Auf Dauer zerfällt der Film etwas in seine Teile, die mal mehr, mal weniger glaubwürdig erscheinen. Vor allem das überzeugende Spiel der Hauptdarsteller – neben Barry Atsma Carice van Houten als sehr glaubwürdig Leidende – lässt „Love Life“ bei allen erzählerischen Unstimmigkeiten gerade zum Ende, wenn Carmen auf dem Sterbebett liegt, zu einem anrührenden Film werden, der sein Thema auf interessante, ambitionierte Weise angeht.

Michael Meyns

Stijn ist in Amsterdam ein erfolgreicher Werbefachmann und ein ebenso erfolgreicher Macho. Es fällt ihm denn auch nicht schwer, die schöne Carmen, die eines Tages in seinem Büro auftaucht, zu verführen. Stijn will diese Frau. Rasch wird geheiratet, und bald kommt auch schon die kleine Luna auf die Welt.
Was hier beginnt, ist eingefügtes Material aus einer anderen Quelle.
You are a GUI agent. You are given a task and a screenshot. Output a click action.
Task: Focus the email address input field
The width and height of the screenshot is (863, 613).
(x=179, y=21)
Stijn macht einen Seitensprung nach dem anderen; Carmen toleriert das, solange sie es ist, die er liebt.

Von einer Geschäfts(und Vergnügungs)-Reise zurück wird Stijn mit einer schlimmen Nachricht geschockt: Carmen hat Brustkrebs. Also Chemotherapie, Bestrahlungen, Entfernung einer Brust. Stijn widmet sich ihr – aber auch Roos, einer Malerin.

Guter Bescheid: Carmen ist geheilt. Allerdings kriselt es jetzt in der Ehe. Eine Reise in die Südsee soll Abhilfe schaffen.

Wieder nichts. Stijns und Rooses Sexbeziehungen gehen trotz aller Versuche, die Ehe zu retten, weiter.

Rückfall bei Carmen. Metastasen in der Leber. Jetzt wissen alle, dass sie nicht mehr lange zu leben hat. Stijn hütet und pflegt sie, leidet auch mit ihr, gibt aber sein Sexleben mit Roos erneut nicht auf.

Erst nach einem Autounfall erkennt er, dass er zu Carmen gehört. Zu spät.

Gibt es so etwas? Offensichtlich. „Nach einer wahren Begebenheit“ heißt es dazu. Bewegend und in vielem wirklich wird die Krankheits- und Verzweiflungsgeschichte Carmens geschildert und von Carice van Houten äußerst intensiv gespielt.

Gut spielt auch Barry Atsma, der den Stijn verkörpert. Aber was für ein Mann, was für ein Schlappschwanz!. Kein Vorbild, wenn auch eine wirkungsvolle dramatische Figur. Immerhin kämpft er mit sich und seiner Veranlagung.

Regieleistung, Montage und Atmosphäre liegen auf jeden Fall über dem Durchschnitt. Grundlage ist der Erfolgsroman „Mitten ins Gesicht“ von Raymond van de Klundert.

Und Roos? Sie ist attraktiv, ist die Geliebte, das Sexobjekt. Nicht sofort, erst nach einiger Zeit erliegt sie dem zügellosen Drängen Stijns.

Krankeits-, Leidens- und Leidenschaftsgeschichte in einem ménage à trois.